***** Text under study *****

Воскресенье, 21 октября 2018, 23:41 +03:00 от Alexander Turenko <alexander.turenko@tarantool.org>:

Hi!

I don't have objections in general. Some minor comments are below.

Please, answer with fixes, don't just send the whole patch.

WBR, Alexander Turenko.

> Instead of using timeout we need just pause `relay_send`. Can't rely
> on timeout because of various system load in parallel mode. Add new
> errinj which checks boolean in loop and until it is not `True` do not
> pass the method `relay_send` to the next statement.
>
> To check the read-only mode, need to make a modification of tuple. It
> is enough to call `replace` method. Instead of `delete` and then
> useless verification that we have not delete space by using `get`
> method.
>

delete space -> delete tuple?
fixed


> +-- In the next two cases we try to replace a tuple while replica
> +-- is catching up with the master (local delete, remote delete)

delete -> replace
fixed

> +-- case

Nit: period at the end.
fixed


> --- check sync
> -errinj.set("ERRINJ_RELAY_TIMEOUT", 0)
> +-- Resume replicaton.

***** Available data *****

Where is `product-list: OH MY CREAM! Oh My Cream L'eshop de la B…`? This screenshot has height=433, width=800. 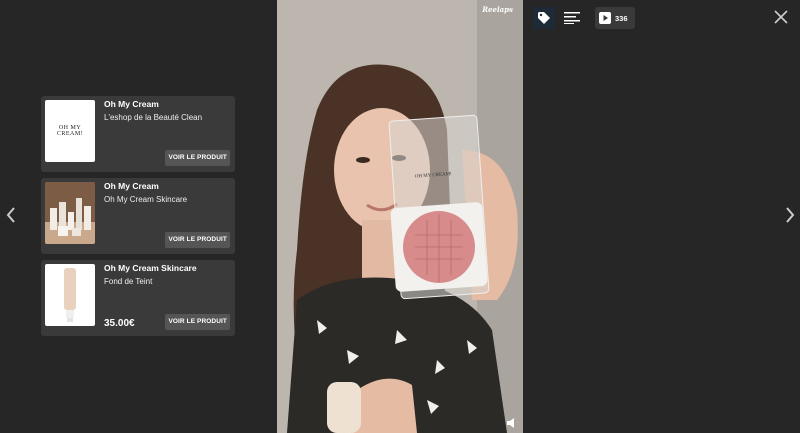
product-list: OH MY CREAM! Oh My Cream L'eshop de la B… is located at coordinates (138, 219).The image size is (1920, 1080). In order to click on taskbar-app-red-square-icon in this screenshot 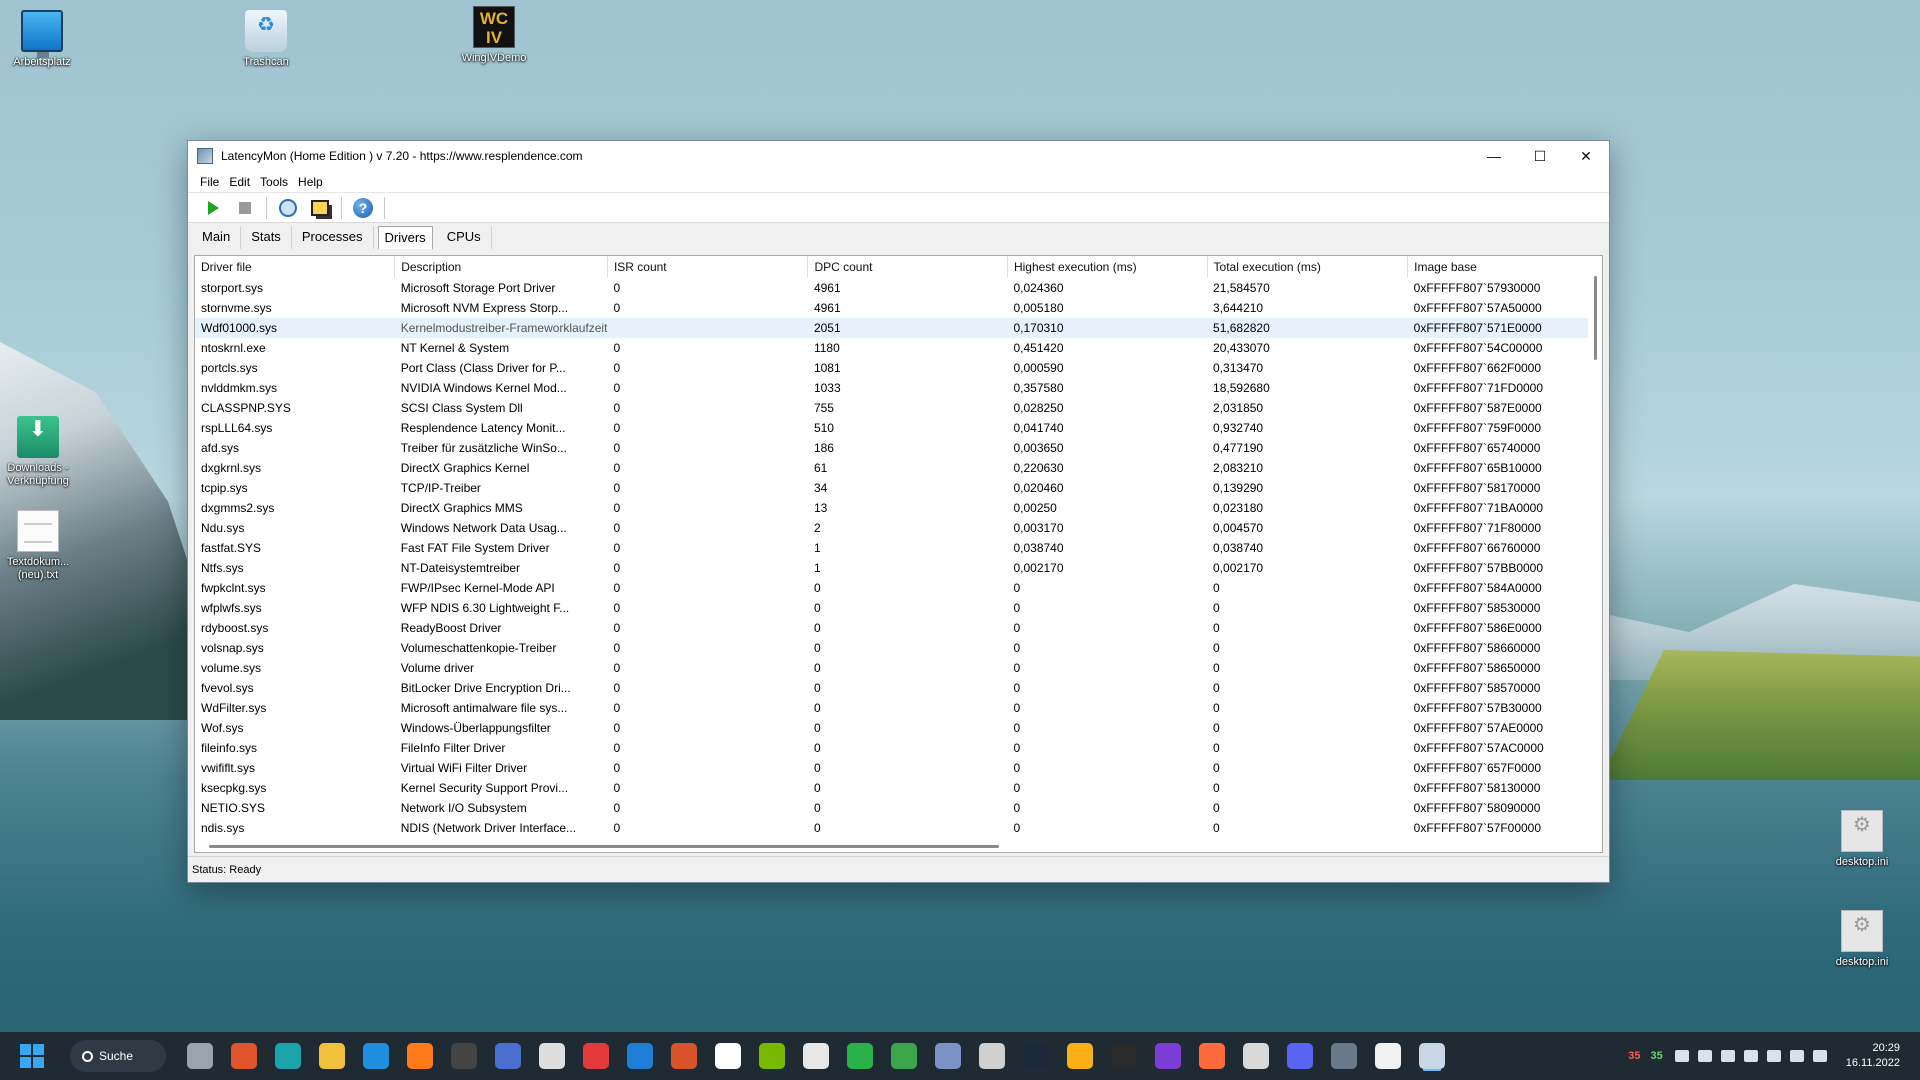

*****

▶ Problem requirements
Rewrite the passage of the patch review that begins at the words "Воскресенье, 21 октября" and stops after "the whole patch.", switching "minor comments" to "small remarks".

▶ Solution for this exercise
Воскресенье, 21 октября 2018, 23:41 +03:00 от Alexander Turenko <alexander.turenko@tarantool.org>:

Hi!

I don't have objections in general. Some small remarks are below.

Please, answer with fixes, don't just send the whole patch.